Japanese educator and politician

Korehiro Kurahara was a Japanese educator and politician. He was the father of Korehito Kurahara.

== Early life and education ==
Kurahara was born on August 11, 1861, in Higo province, which is now Aso, Kumamoto. He attended Kumamoto Yogakko, where he was a member of the Christian organization called the Kumamoto Band. He then studied at Doshisha University. He studied abroad at the Andover Theological Seminary and the Auburn Theological Seminary from 1884 to 1890.

== Career ==
Kurahara returned to Japan in 1891 and became the principal of two schools in Kumamoto prefecture. At the same time he also married Shiu Kitasato, the younger sister of Kitasato Shibasaburo.

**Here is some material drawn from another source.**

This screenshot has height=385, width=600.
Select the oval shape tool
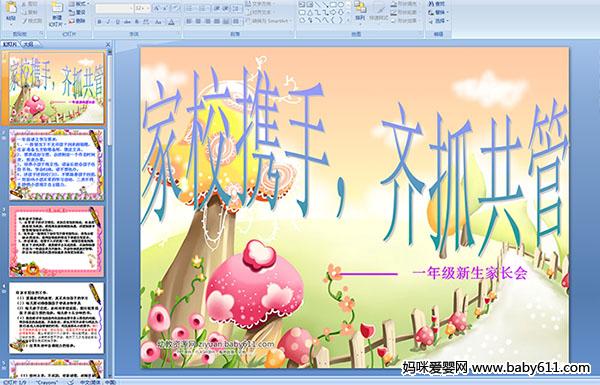(x=341, y=5)
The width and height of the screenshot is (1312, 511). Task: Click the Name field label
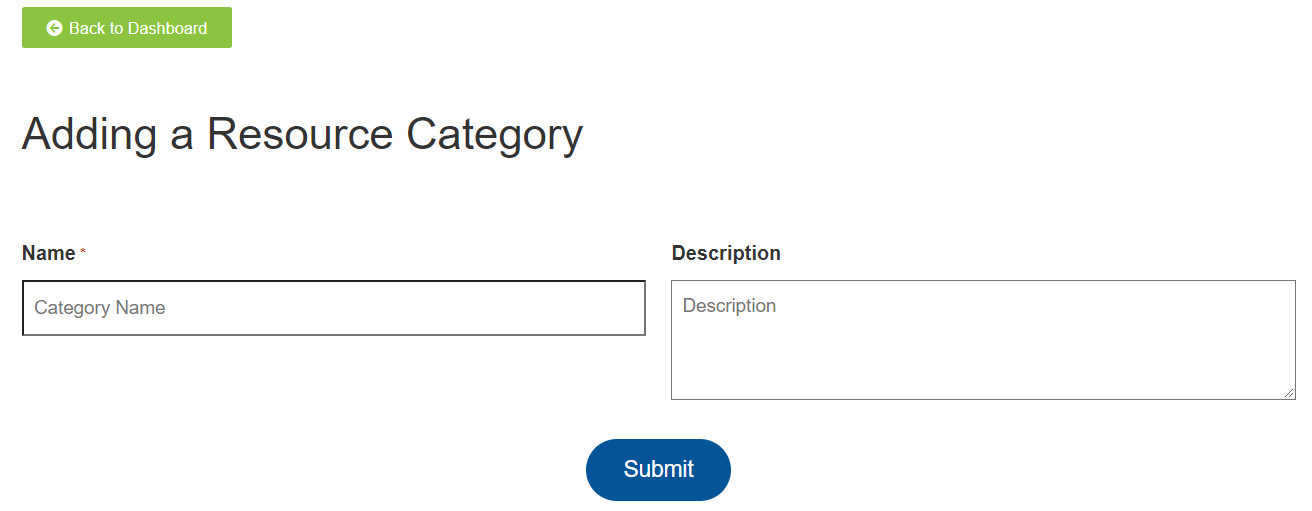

He then moved to Gifu prefecture and became the principal of a middle school there in 1896. However, he left the school the year after in 1897 and moved to Tokyo, where he worked at an educational organization promoting libraries. In 1900 he was one of the founding members of the Rikken Seiyūkai. He later also became a member of the Rikken Kokumintō and the Rikken Dōshikai.

In 1908 Kurahara was elected to the House of Representatives. While in office he spoke about against the Japanese village in the Japan-British Exhibition in 1910. He took the floor on January 25, 1911, and said that, based on his experience living overseas that it diminished Japan's international image. He was also known for opposing the creation of a national textbook and advocating for universal suffrage. He remained in office until 1915.

Kurahara became active in the labor movement after leaving office, founding the in 1919.

Kurahara died in Nerima, Tokyo on January 8, 1949. His original family home in Kumamoto is preserved by the government as a historic home.